- **Exercise objective**
Below is a set of entries; copy all of them exactly.

(Records for processing Opens)

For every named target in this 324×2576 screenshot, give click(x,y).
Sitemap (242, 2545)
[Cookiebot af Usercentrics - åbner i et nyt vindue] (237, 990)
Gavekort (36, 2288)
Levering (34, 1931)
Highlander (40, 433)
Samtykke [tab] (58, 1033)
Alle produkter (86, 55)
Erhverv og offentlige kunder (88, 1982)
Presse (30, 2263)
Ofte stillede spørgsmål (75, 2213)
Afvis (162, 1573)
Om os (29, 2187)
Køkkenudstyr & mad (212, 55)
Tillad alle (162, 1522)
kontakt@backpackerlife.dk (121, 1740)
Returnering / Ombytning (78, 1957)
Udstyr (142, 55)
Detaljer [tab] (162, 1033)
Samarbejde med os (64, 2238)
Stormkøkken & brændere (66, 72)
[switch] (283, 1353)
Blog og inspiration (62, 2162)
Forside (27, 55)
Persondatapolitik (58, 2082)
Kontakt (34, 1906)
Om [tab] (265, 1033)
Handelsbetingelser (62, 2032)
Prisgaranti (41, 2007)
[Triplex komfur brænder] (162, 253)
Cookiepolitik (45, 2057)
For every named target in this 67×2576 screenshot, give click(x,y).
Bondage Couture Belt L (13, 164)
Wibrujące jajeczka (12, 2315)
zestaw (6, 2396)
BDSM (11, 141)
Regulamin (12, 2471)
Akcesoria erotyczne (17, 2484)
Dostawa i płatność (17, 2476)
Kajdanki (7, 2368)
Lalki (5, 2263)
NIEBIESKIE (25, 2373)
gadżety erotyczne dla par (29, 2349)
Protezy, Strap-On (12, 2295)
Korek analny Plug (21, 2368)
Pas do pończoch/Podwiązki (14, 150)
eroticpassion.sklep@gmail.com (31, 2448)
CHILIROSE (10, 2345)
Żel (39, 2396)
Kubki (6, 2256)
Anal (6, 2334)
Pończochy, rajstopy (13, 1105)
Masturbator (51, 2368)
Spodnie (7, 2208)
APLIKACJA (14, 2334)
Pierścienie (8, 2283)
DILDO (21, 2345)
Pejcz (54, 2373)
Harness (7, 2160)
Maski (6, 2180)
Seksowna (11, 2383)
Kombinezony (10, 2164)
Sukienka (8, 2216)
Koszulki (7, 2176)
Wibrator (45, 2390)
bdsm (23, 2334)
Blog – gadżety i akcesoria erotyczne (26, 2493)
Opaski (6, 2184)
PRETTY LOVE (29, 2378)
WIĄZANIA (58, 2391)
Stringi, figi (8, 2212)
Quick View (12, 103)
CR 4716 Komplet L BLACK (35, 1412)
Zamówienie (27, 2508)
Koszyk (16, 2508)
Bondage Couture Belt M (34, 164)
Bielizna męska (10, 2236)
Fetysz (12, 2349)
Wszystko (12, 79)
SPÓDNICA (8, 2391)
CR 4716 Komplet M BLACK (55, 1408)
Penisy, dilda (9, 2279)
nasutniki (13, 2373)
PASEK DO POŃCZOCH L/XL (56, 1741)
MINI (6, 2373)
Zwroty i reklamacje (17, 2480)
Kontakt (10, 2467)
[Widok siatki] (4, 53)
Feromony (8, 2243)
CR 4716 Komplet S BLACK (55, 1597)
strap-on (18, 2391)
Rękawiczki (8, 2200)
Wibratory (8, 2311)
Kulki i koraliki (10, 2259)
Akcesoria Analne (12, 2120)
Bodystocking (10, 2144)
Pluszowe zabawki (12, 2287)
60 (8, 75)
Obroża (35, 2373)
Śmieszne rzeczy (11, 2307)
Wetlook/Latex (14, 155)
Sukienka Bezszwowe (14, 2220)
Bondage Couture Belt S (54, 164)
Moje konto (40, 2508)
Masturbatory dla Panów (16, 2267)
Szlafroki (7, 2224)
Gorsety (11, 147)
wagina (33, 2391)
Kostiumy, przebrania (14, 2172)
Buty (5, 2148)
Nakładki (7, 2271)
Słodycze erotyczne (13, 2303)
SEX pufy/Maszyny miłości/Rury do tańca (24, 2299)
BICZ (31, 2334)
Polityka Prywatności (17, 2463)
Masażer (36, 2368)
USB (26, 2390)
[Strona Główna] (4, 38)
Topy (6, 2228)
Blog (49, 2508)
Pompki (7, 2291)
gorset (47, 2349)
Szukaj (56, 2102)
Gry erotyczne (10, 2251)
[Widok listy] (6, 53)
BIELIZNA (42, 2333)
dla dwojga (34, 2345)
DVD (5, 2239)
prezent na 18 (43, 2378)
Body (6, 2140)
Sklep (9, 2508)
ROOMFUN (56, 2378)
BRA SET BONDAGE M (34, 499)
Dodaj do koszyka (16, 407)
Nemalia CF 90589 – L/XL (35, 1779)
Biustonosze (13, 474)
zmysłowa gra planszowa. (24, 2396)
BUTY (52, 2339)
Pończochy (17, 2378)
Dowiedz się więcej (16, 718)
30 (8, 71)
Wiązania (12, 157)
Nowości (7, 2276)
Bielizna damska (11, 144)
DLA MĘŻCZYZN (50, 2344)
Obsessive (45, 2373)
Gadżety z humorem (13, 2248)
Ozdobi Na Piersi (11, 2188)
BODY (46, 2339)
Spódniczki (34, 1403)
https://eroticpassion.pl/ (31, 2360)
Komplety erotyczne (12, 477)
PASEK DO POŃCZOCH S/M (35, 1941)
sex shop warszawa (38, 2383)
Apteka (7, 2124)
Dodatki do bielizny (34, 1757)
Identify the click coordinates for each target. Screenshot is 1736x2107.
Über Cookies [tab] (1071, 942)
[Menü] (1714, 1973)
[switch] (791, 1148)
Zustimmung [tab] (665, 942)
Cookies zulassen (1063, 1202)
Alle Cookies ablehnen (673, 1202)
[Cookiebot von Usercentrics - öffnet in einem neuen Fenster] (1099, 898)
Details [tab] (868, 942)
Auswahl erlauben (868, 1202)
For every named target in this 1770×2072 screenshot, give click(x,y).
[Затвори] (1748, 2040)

(Records for processing Closes)

- **Output for this exercise**
For every named target in this 324×2576 screenshot, give click(x,y).
Sitemap (242, 2545)
[Cookiebot af Usercentrics - åbner i et nyt vindue] (237, 990)
Gavekort (36, 2288)
Levering (34, 1931)
Highlander (40, 433)
Samtykke [tab] (58, 1033)
Alle produkter (86, 55)
Erhverv og offentlige kunder (88, 1982)
Presse (30, 2263)
Ofte stillede spørgsmål (75, 2213)
Afvis (162, 1573)
Om os (29, 2187)
Køkkenudstyr & mad (212, 55)
Tillad alle (162, 1522)
kontakt@backpackerlife.dk (121, 1740)
Returnering / Ombytning (78, 1957)
Udstyr (142, 55)
Detaljer [tab] (162, 1033)
Samarbejde med os (64, 2238)
Stormkøkken & brændere (66, 72)
[switch] (283, 1353)
Blog og inspiration (62, 2162)
Forside (27, 55)
Persondatapolitik (58, 2082)
Kontakt (34, 1906)
Om [tab] (265, 1033)
Handelsbetingelser (62, 2032)
Prisgaranti (41, 2007)
[Triplex komfur brænder] (162, 253)
Cookiepolitik (45, 2057)
For every named target in this 67×2576 screenshot, give click(x,y).
Bondage Couture Belt L (13, 164)
Wibrujące jajeczka (12, 2315)
zestaw (6, 2396)
BDSM (11, 141)
Regulamin (12, 2471)
Akcesoria erotyczne (17, 2484)
Dostawa i płatność (17, 2476)
Kajdanki (7, 2368)
Lalki (5, 2263)
NIEBIESKIE (25, 2373)
gadżety erotyczne dla par (29, 2349)
Protezy, Strap-On (12, 2295)
Korek analny Plug (21, 2368)
Pas do pończoch/Podwiązki (14, 150)
eroticpassion.sklep@gmail.com (31, 2448)
CHILIROSE (10, 2345)
Żel (39, 2396)
Kubki (6, 2256)
Anal (6, 2334)
Pończochy, rajstopy (13, 1105)
Masturbator (51, 2368)
Spodnie (7, 2208)
APLIKACJA (14, 2334)
Pierścienie (8, 2283)
DILDO (21, 2345)
Pejcz (54, 2373)
Harness (7, 2160)
Maski (6, 2180)
Seksowna (11, 2383)
Kombinezony (10, 2164)
Sukienka (8, 2216)
Koszulki (7, 2176)
Wibrator (45, 2390)
bdsm (23, 2334)
Blog – gadżety i akcesoria erotyczne (26, 2493)
Opaski (6, 2184)
PRETTY LOVE (29, 2378)
WIĄZANIA (58, 2391)
Stringi, figi (8, 2212)
Quick View (12, 103)
CR 4716 Komplet L BLACK (35, 1412)
Zamówienie (27, 2508)
Koszyk (16, 2508)
Bondage Couture Belt M (34, 164)
Bielizna męska (10, 2236)
Fetysz (12, 2349)
Wszystko (12, 79)
SPÓDNICA (8, 2391)
CR 4716 Komplet M BLACK (55, 1408)
Penisy, dilda (9, 2279)
nasutniki (13, 2373)
PASEK DO POŃCZOCH L/XL (56, 1741)
MINI (6, 2373)
Zwroty i reklamacje (17, 2480)
Kontakt (10, 2467)
[Widok siatki] (4, 53)
Feromony (8, 2243)
CR 4716 Komplet S BLACK (55, 1597)
strap-on (18, 2391)
Rękawiczki (8, 2200)
Wibratory (8, 2311)
Kulki i koraliki (10, 2259)
Akcesoria Analne (12, 2120)
Bodystocking (10, 2144)
Pluszowe zabawki (12, 2287)
60 (8, 75)
Obroża (35, 2373)
Śmieszne rzeczy (11, 2307)
Wetlook/Latex (14, 155)
Sukienka Bezszwowe (14, 2220)
Bondage Couture Belt S (54, 164)
Moje konto (40, 2508)
Masturbatory dla Panów (16, 2267)
Szlafroki (7, 2224)
Gorsety (11, 147)
wagina (33, 2391)
Kostiumy, przebrania (14, 2172)
Buty (5, 2148)
Nakładki (7, 2271)
Słodycze erotyczne (13, 2303)
SEX pufy/Maszyny miłości/Rury do tańca (24, 2299)
BICZ (31, 2334)
Polityka Prywatności (17, 2463)
Masażer (36, 2368)
USB (26, 2390)
[Strona Główna] (4, 38)
Topy (6, 2228)
Blog (49, 2508)
Pompki (7, 2291)
gorset (47, 2349)
Szukaj (56, 2102)
Gry erotyczne (10, 2251)
[Widok listy] (6, 53)
BIELIZNA (42, 2333)
dla dwojga (34, 2345)
DVD (5, 2239)
prezent na 18 (43, 2378)
Body (6, 2140)
Sklep (9, 2508)
ROOMFUN (56, 2378)
BRA SET BONDAGE M (34, 499)
Dodaj do koszyka (16, 407)
Nemalia CF 90589 – L/XL (35, 1779)
Biustonosze (13, 474)
zmysłowa gra planszowa. (24, 2396)
BUTY (52, 2339)
Pończochy (17, 2378)
Dowiedz się więcej (16, 718)
30 (8, 71)
Wiązania (12, 157)
Nowości (7, 2276)
Bielizna damska (11, 144)
DLA MĘŻCZYZN (50, 2344)
Obsessive (45, 2373)
Gadżety z humorem (13, 2248)
Ozdobi Na Piersi (11, 2188)
BODY (46, 2339)
Spódniczki (34, 1403)
https://eroticpassion.pl/ (31, 2360)
Komplety erotyczne (12, 477)
PASEK DO POŃCZOCH S/M (35, 1941)
sex shop warszawa (38, 2383)
Apteka (7, 2124)
Dodatki do bielizny (34, 1757)
Identify the click coordinates for each target. Screenshot is 1736x2107.
Über Cookies [tab] (1071, 942)
[Menü] (1714, 1973)
[switch] (791, 1148)
Zustimmung [tab] (665, 942)
Cookies zulassen (1063, 1202)
Alle Cookies ablehnen (673, 1202)
[Cookiebot von Usercentrics - öffnet in einem neuen Fenster] (1099, 898)
Details [tab] (868, 942)
Auswahl erlauben (868, 1202)
For every named target in this 1770×2072 screenshot, give click(x,y).
[Затвори] (1748, 2040)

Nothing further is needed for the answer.